The Ladies of Grace Adieu and Other Stories is a collection of short stories by Susanna Clarke, the author of Jonathan Strange and Mr. Norrell. Clarke uses the same setting (England) and theme (magic) of that novel to write these, although not all of her stories occur at the same time or with the same characters. The first and main story, “The Ladies of Grace Adieu,” is about a clever witch trio that meets Mr. Jonathan Strange while one of them is trying to avoid marriage with his brother-in-law. Other stories include a version of Rumplestiltskin, journal entries from a half-fairy parishioner, and a legend of the Raven King (the most powerful magical figure ever to exist).
Clarke perfectly combines fiction, history, and legend in each of these stories. The individual plots read like fairy tales but have the advantage of highly developed characters, including fiercely independent women, arrogant fairy princes, kindly middle-aged doctors, and more. She also ties in historical characters, such as the Duke of Wellington and Queen Elizabeth I, while remaining true to her own magical world. Yet Clarke’s most interesting stylistic detail is that she frames everything in the collection as if it were entirely historically accurate, even though she has created it herself. For instance, she includes an introduction by Professor James Sutherland, Director of Sidhe Studies, when neither the person nor the field of study exists. She acts as if this professor has compiled these stories as a way of studying magic, and even includes detailed footnotes to add to the feeling of historical truth.
The biggest problem I found while reading was that the stories–due to their similar theme and setting–tended to blend in my head and I occasionally had difficulty matching characters to plots. However, this does not have to be considered a disadvantage–since these are quite similar to fairy tales, the purpose of the author is probably to leave general impressions of plot rather than exact character names.

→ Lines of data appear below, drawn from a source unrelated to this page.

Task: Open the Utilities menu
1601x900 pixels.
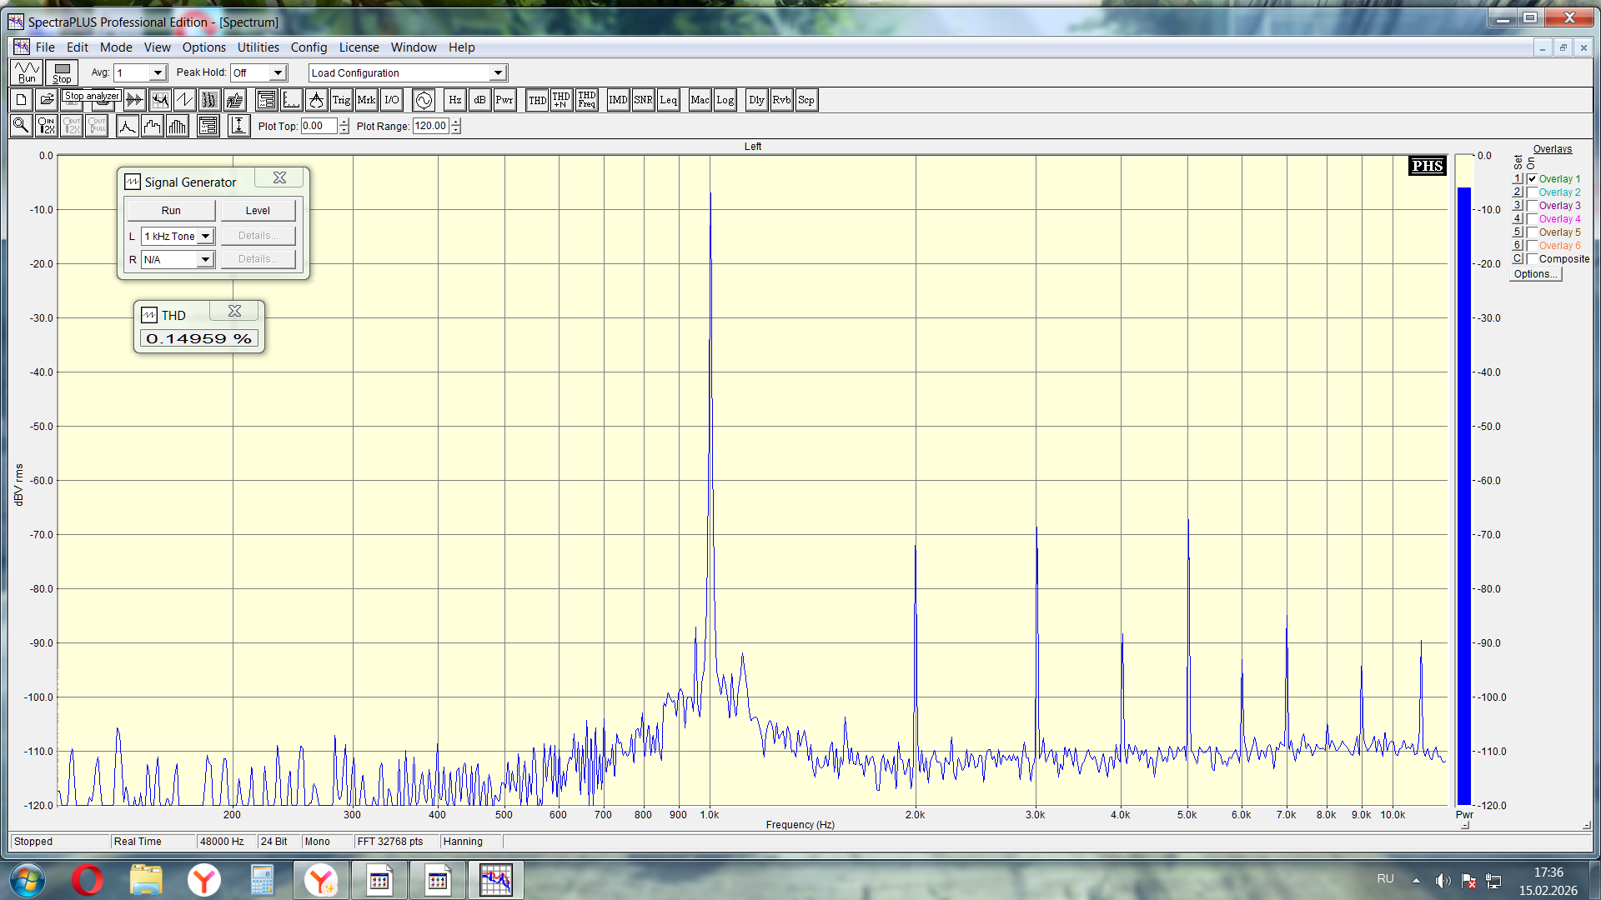Action: tap(258, 48)
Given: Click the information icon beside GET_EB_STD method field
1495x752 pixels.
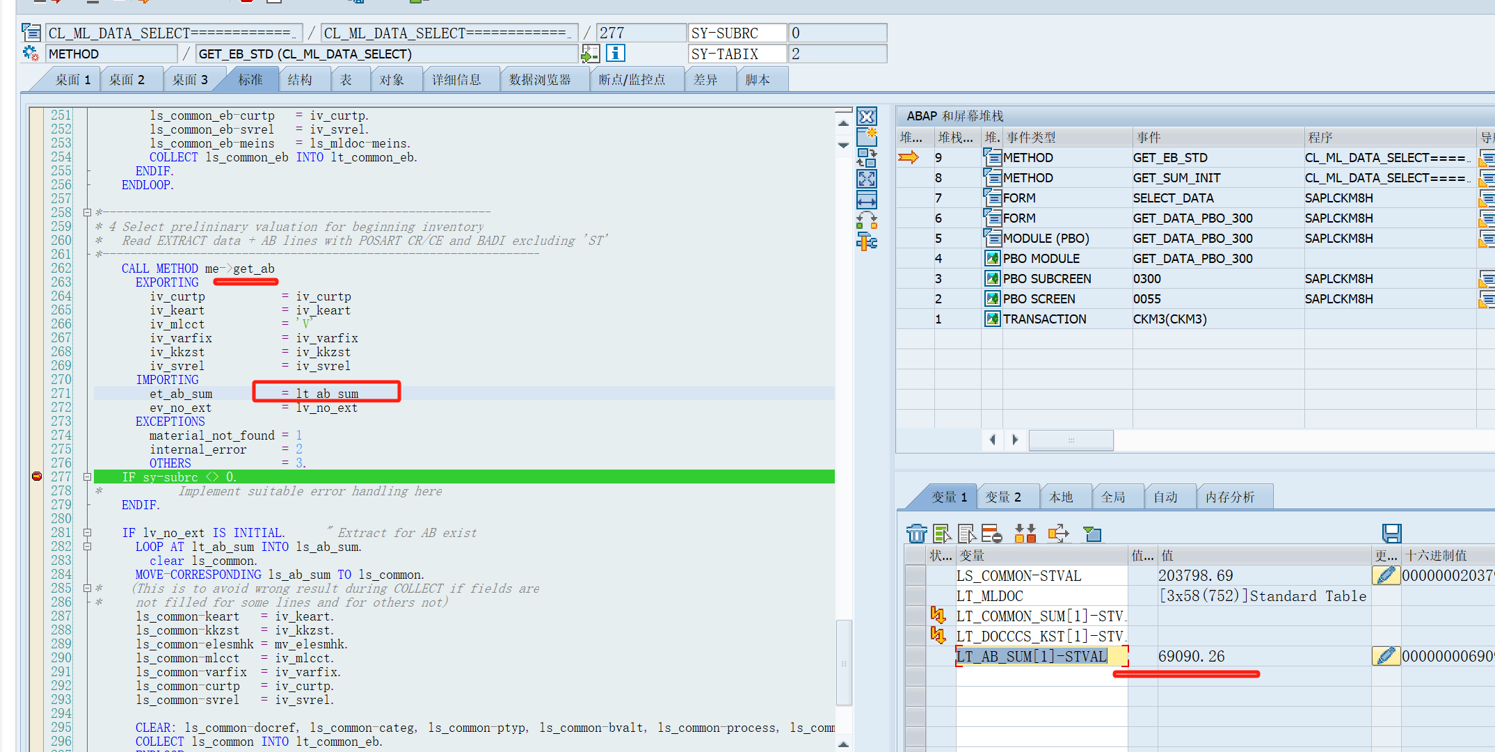Looking at the screenshot, I should tap(615, 53).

Overall, each story is highly enjoyable and I would recommend these to anybody. Though I would like to point out that this collection is to Jonathan Strange and Mr. Norrell as The Tales of Beedle the Bard is to the Harry Potter series. Although you can read the collection first and it would make sense, most people read it only to gain more insight into the world of the larger novel(s). I read Jonathan Strange and Mr. Norrell first, and would recommend that others do the same.